▸ **Tu tarea**: Transcribe sin ningún cambio el pasaje del fragmento sobre la clonación comprendido entre "En junio de" y "madre Homo sapiens.", ambos incluidos.

▸ **Fragmento**:
****

Confieso que la clonación de la
oveja Dolly me provocó grande estupor; desde entonces he escrito diversas
divagaciones sobre el tema. En una de ellas, me manifesté favorable a la
clonación de los linces y de los mamuts, en el primero de los casos para salvar
a un felino actualmente en vías de extinción, hágase extensivo este ejemplo
para todas las demás especies en similares circunstancias, y en el segundo de
ellos, precisamente para intentar la recuperación de aquellos gigantescos
paquidermos extinguidos hace más o menos 3000 años, si bien existen serias
dudas sobre la capacidad técnica para conseguir semejante hazaña y sobre la oportunidad
ética de resucitar a un animal cuyo hábitat también ha desaparecido, convirtiéndolo
en una sofisticada atracción de feria. Como los dinosaurios de “Parque Jurásico”
(Steven Spielberg, 1993), más o menos.
A finales del pasado siglo XX,
me cautivó la lectura de “Vuelta al Edén. Más allá de la clonación en un mundo
feliz” (Editorial Taurus), el polémico libro de Lee M. Silver, Catedrático de
Biología Molecular de la prestigiosa Universidad de Princeton (Nueva Jersey,
EEUU). Me fascinó especialmente el concepto de reprogenética, la posibilidad de
“diseñar la vida de formas que eran inimaginables hasta hace pocos años”.
El
Dr. Silver opinaba que en un futuro no muy lejano la manipulación genética será
inevitable e imposible de controlar por los gobiernos ni la sociedad, ni
siquiera por los científicos que la hayan empleado. Fascinante y perturbador a
la vez. Algunos padres, con suficiente poder económico, podrían dotar a sus
descendientes con una estructura genética que les hiciera inmunes a múltiples
enfermedad infecciosas actuales, al cáncer, al asma o a la diabetes, por ejemplo,
pero también para que fueran más inteligentes, más fuertes y mejores
deportistas.
Serían humanos enriquecidos genéticamente, una especie diferente
del actual homo sapiens. En la gran
pantalla, la película “Gattaca” (Andrew Niccol, 1997) se basaba en una línea argumental
de semejantes características.
En junio de 2003, el
controvertido filósofo utilitarista Peter Singer, en su día punta de lanza del
movimiento que exige un trato ortodoxo para los animales, se manifestó
favorable a la modificación genética en aras de conseguir la felicidad del ser
humano. Teniendo en el punto de mira tal anhelo ancestral, la procura de la
felicidad, me asaltan serias dudas sobre la ética de la clonación de un hombre
de Neandertal, tal y como han propuestos algunos investigadores.
En 2010, científicos alemanes
del Instituto Max Planck consiguieron secuenciar el genoma de estos homínidos,
empleando de fragmentos de su ADN recuperados a partir de huesos encontrados en
Croacia, con una antigüedad de 38000 años. En teoría, sería más fácil clonar a
uno de ellos que a un mamut, pues este embrión de Neandertal podría
desarrollarse perfectamente dentro del útero alquilado a su madre Homo sapiens.
Y ahora piensen por un momento;
aunque tal hazaña científica fuera posible, ¿cómo afrontaría ese ser un mundo
completamente distinto al que en su día fue habitado por sus semejantes? ¿Podría
sobrevivir él o ella a nuestras enfermedades actuales? Sostiene Aloysius que sería
inmoral y cruel experimentar así para generar tamaña infelicidad.

****

▸ **Datos registrados**:

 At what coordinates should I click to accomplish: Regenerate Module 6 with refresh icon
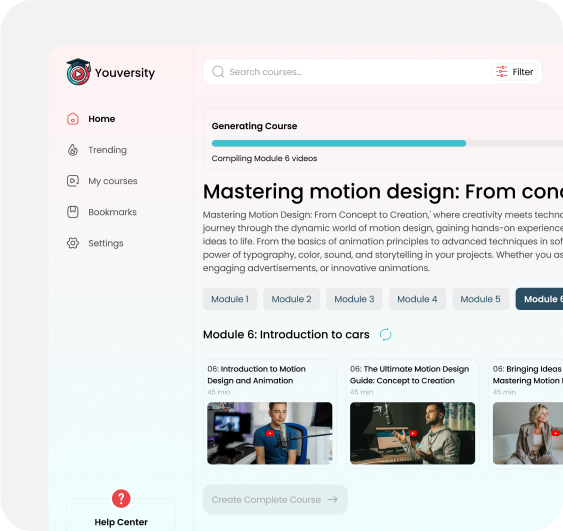[386, 335]
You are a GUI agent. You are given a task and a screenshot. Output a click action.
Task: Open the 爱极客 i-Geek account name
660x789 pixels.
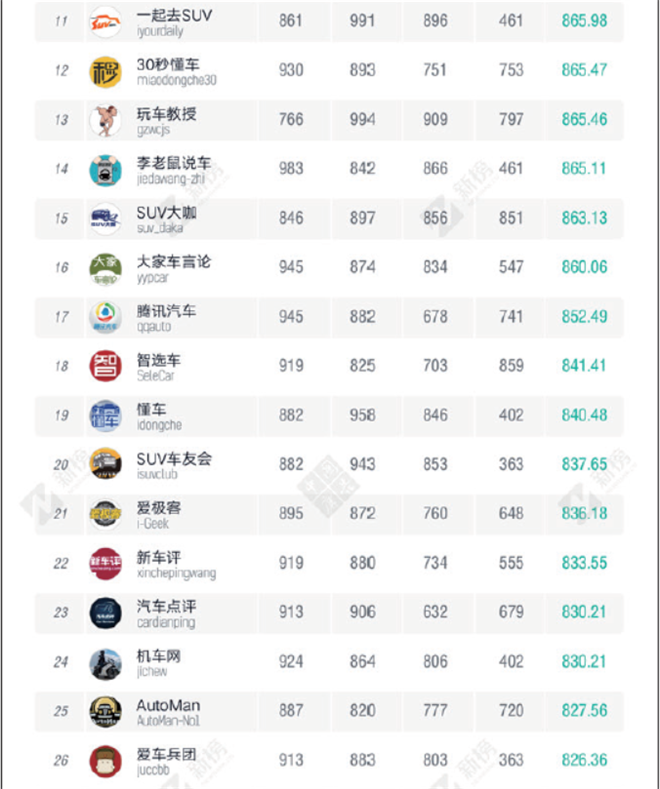[x=158, y=508]
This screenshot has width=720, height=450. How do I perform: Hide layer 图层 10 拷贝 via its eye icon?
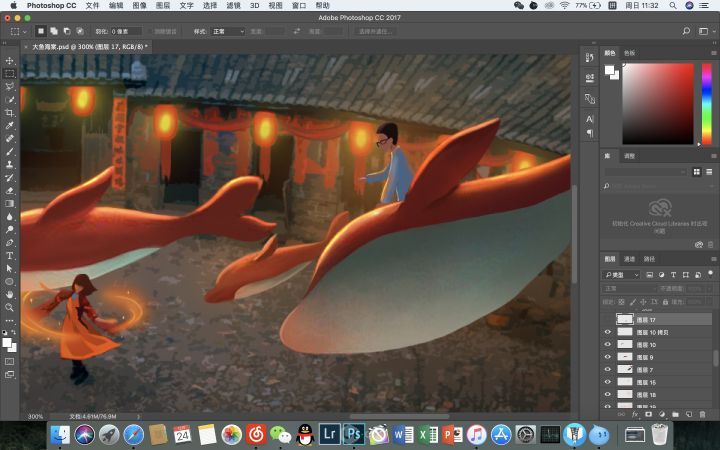608,332
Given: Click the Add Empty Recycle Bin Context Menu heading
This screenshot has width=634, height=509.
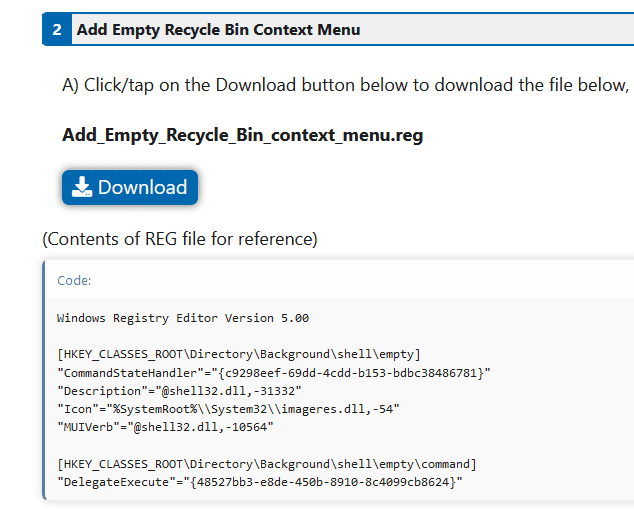Looking at the screenshot, I should [x=218, y=30].
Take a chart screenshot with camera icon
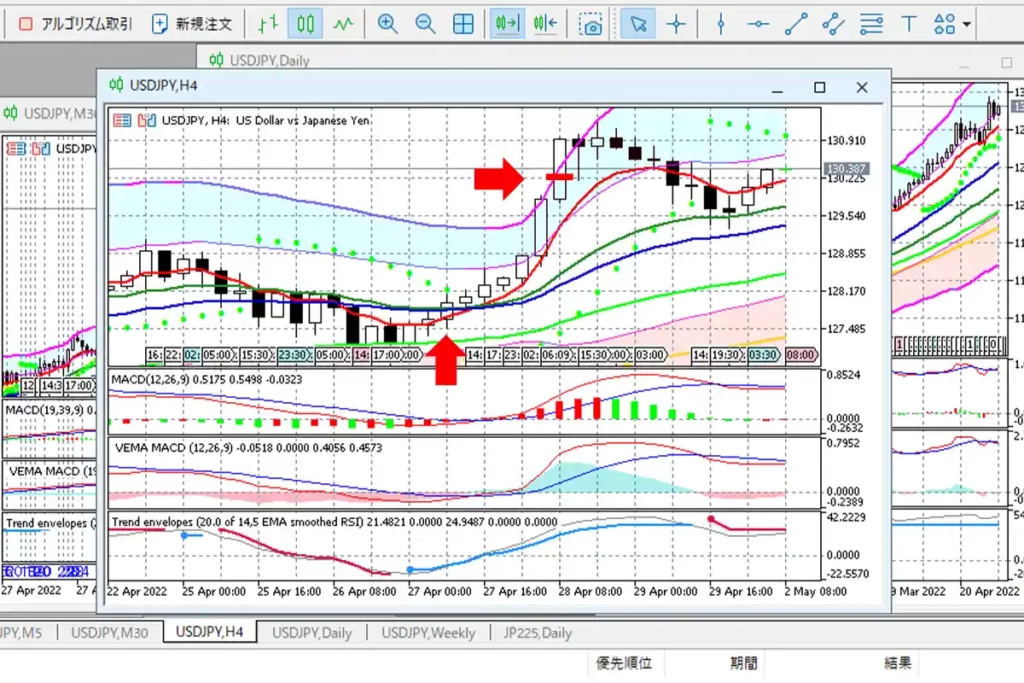 point(592,24)
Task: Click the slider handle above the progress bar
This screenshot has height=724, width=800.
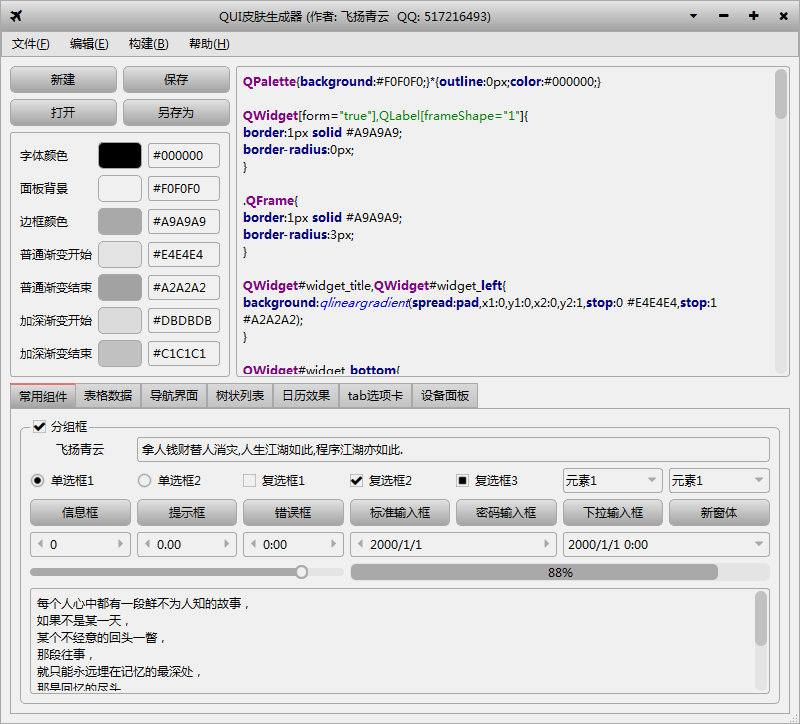Action: [x=302, y=571]
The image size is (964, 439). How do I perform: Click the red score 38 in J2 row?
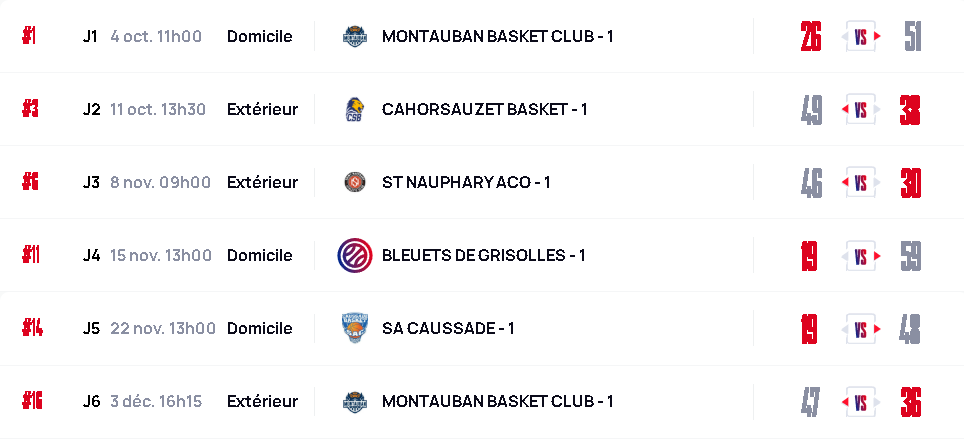909,109
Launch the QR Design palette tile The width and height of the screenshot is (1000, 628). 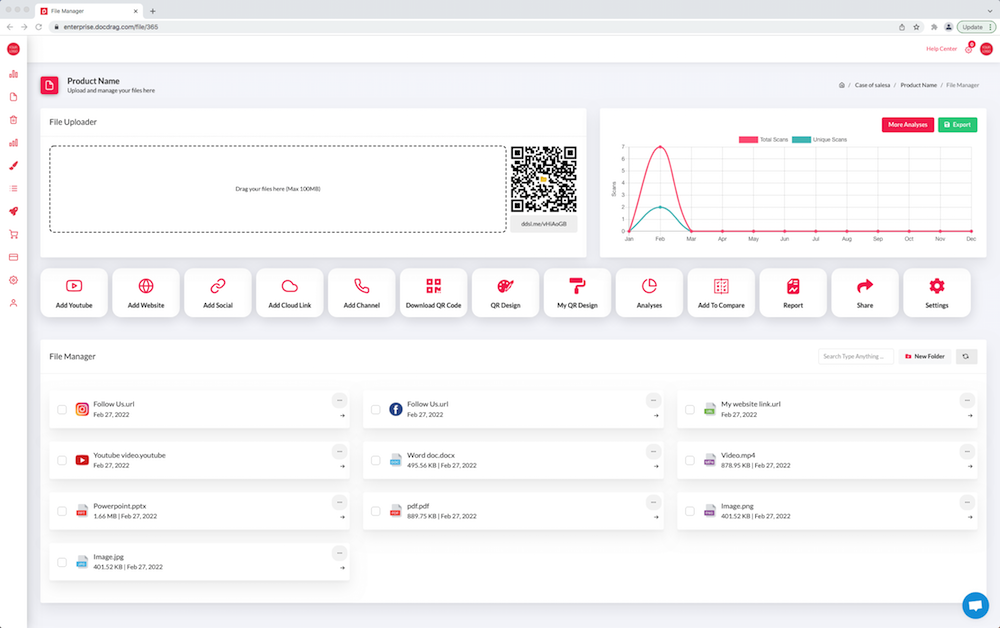[x=505, y=293]
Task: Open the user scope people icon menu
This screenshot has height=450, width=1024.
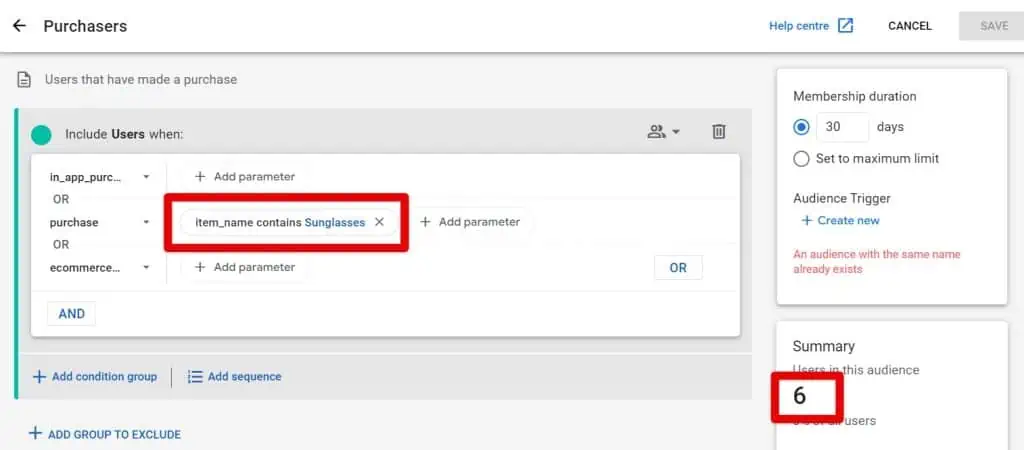Action: [x=663, y=132]
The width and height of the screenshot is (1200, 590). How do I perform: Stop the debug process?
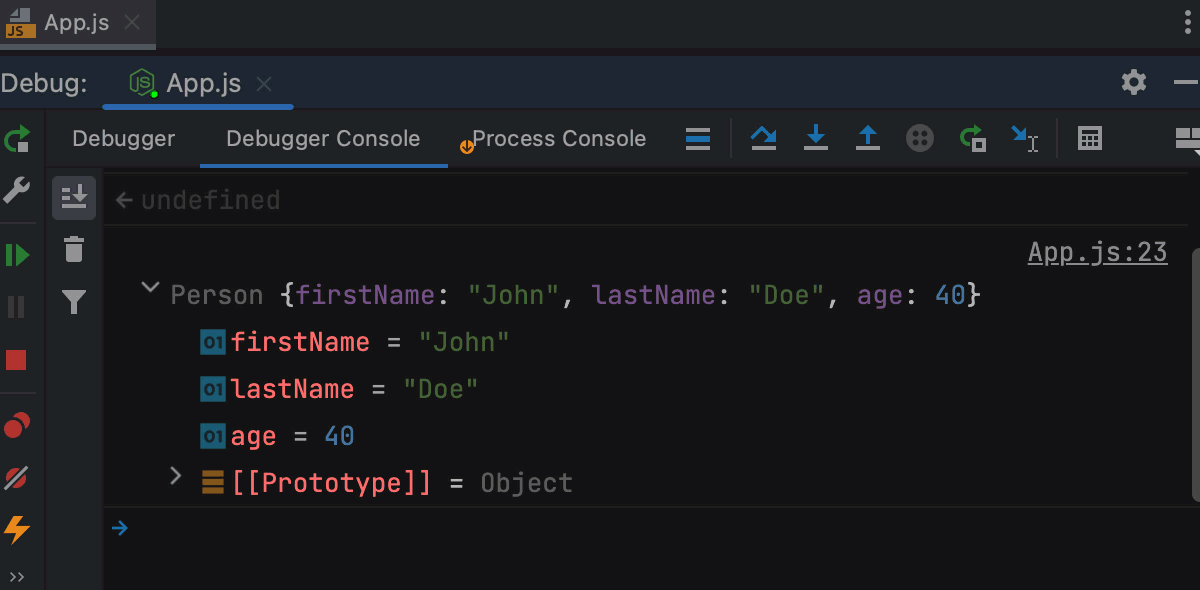pyautogui.click(x=17, y=360)
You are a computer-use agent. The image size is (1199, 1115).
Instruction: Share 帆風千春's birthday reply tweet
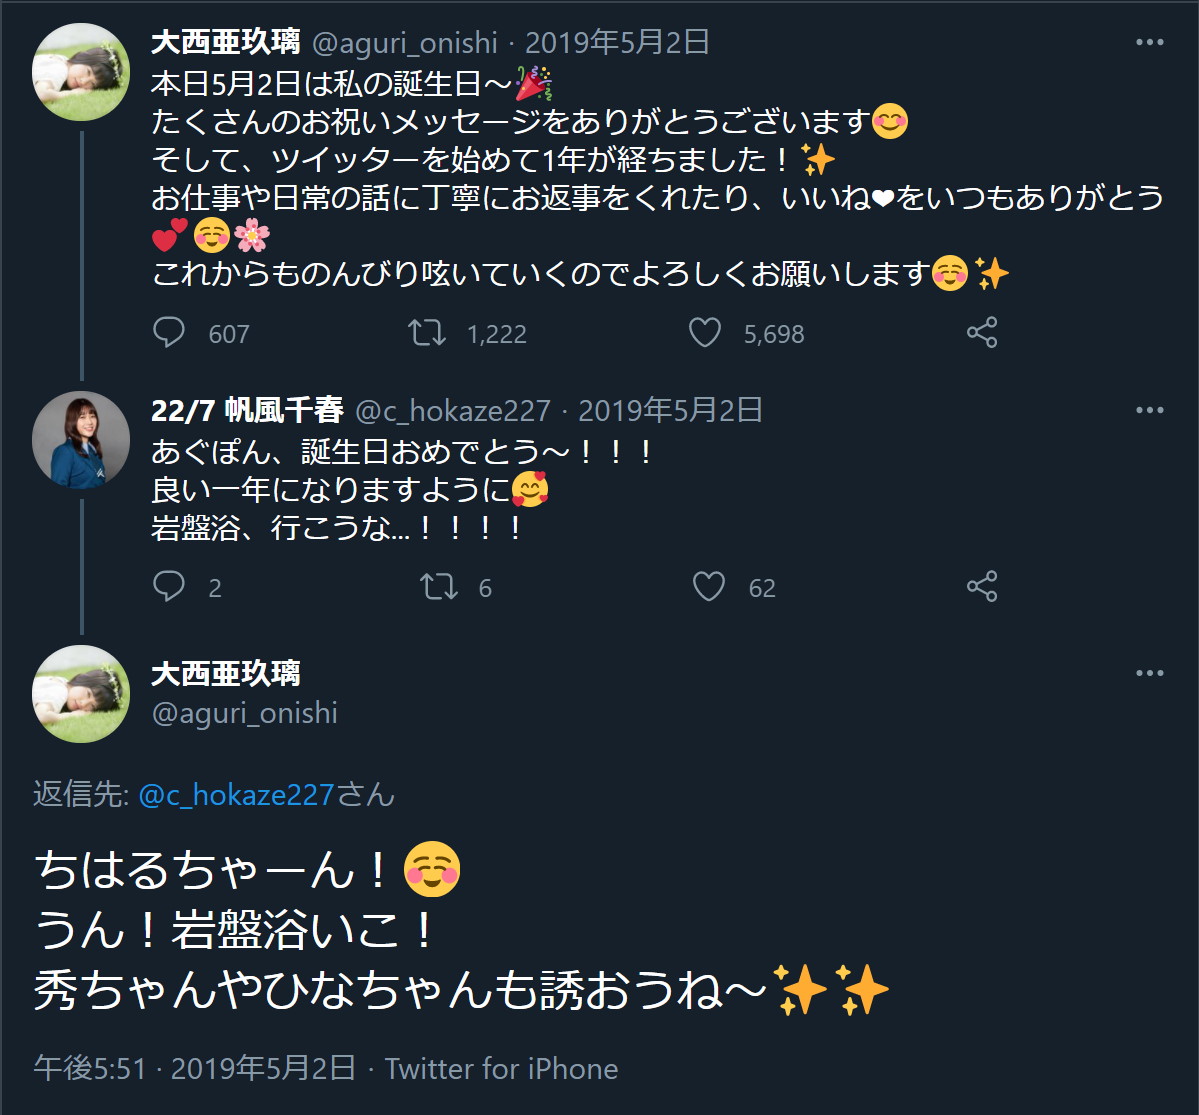click(x=982, y=587)
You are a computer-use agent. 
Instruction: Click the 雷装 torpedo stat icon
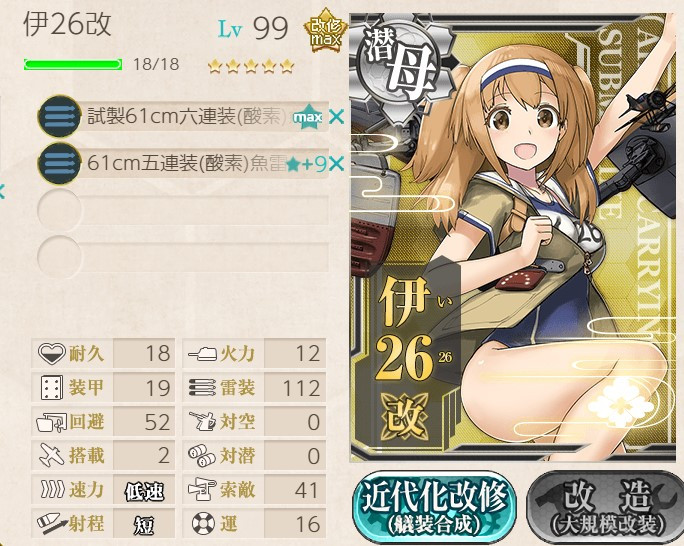203,387
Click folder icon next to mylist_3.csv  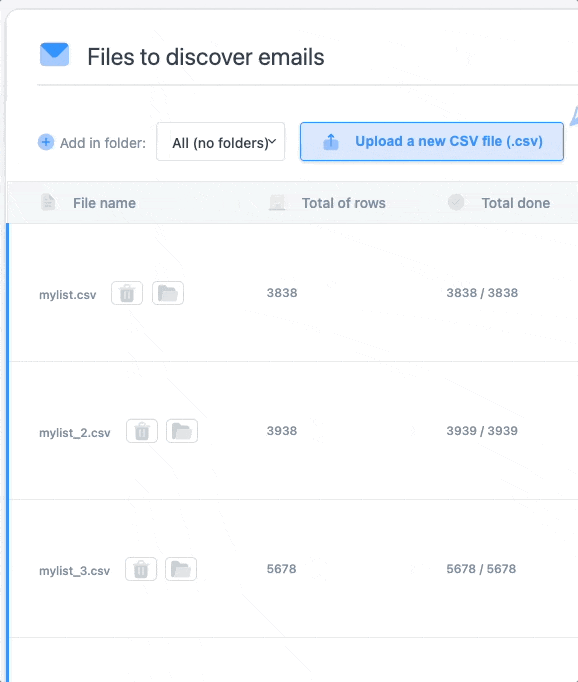click(181, 569)
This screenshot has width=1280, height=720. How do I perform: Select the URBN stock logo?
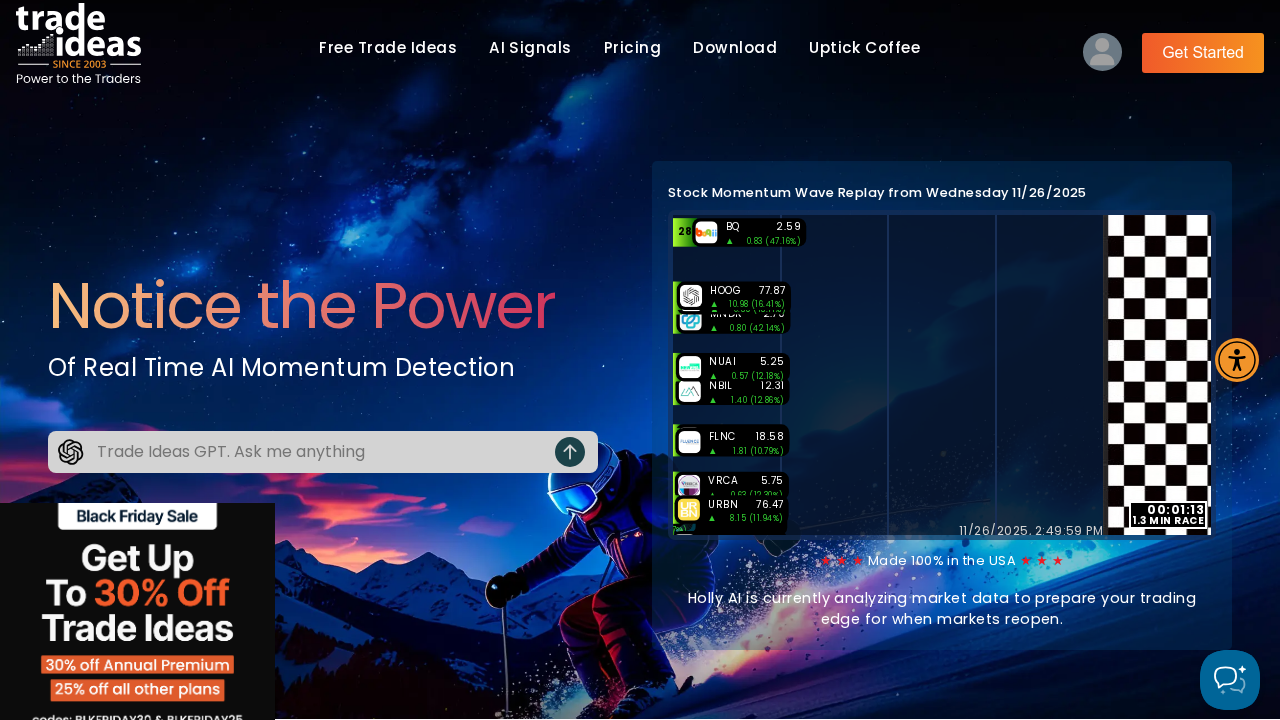pos(688,510)
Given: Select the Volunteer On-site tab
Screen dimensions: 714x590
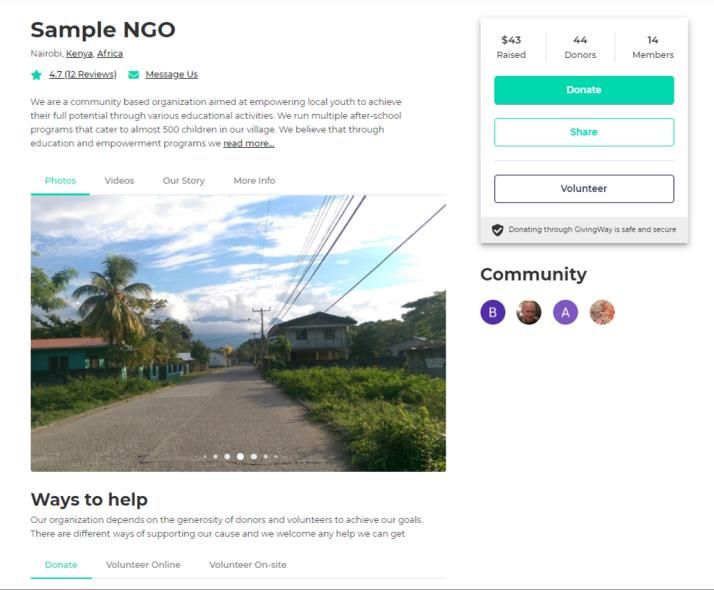Looking at the screenshot, I should tap(248, 565).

****

▸ **Resultado**:
En junio de 2003, el
controvertido filósofo utilitarista Peter Singer, en su día punta de lanza del
movimiento que exige un trato ortodoxo para los animales, se manifestó
favorable a la modificación genética en aras de conseguir la felicidad del ser
humano. Teniendo en el punto de mira tal anhelo ancestral, la procura de la
felicidad, me asaltan serias dudas sobre la ética de la clonación de un hombre
de Neandertal, tal y como han propuestos algunos investigadores.
En 2010, científicos alemanes
del Instituto Max Planck consiguieron secuenciar el genoma de estos homínidos,
empleando de fragmentos de su ADN recuperados a partir de huesos encontrados en
Croacia, con una antigüedad de 38000 años. En teoría, sería más fácil clonar a
uno de ellos que a un mamut, pues este embrión de Neandertal podría
desarrollarse perfectamente dentro del útero alquilado a su madre Homo sapiens.